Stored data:
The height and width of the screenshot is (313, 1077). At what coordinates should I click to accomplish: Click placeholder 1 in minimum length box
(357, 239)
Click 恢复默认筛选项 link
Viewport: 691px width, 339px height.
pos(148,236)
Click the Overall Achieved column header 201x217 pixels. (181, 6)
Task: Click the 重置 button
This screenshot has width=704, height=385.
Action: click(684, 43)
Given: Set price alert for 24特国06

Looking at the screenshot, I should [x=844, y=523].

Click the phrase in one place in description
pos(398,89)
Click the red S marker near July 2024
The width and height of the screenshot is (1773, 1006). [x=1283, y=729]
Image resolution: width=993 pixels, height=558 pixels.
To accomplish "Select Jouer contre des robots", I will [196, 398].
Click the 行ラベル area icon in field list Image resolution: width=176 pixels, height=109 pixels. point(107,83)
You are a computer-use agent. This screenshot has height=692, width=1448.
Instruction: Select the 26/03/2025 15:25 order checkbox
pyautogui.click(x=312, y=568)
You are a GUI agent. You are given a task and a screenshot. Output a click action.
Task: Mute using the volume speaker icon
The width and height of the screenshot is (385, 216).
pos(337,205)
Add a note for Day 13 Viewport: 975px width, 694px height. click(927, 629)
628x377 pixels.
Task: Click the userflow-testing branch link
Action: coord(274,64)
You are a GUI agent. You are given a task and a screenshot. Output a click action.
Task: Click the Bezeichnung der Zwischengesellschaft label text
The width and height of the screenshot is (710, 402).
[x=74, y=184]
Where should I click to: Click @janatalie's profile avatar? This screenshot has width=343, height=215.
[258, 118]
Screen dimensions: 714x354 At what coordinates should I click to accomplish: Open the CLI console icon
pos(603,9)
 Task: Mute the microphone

**Task directions:**
Please give the number of lines in the entries above that hold "Image", with no other words.

**Result of the task:**
2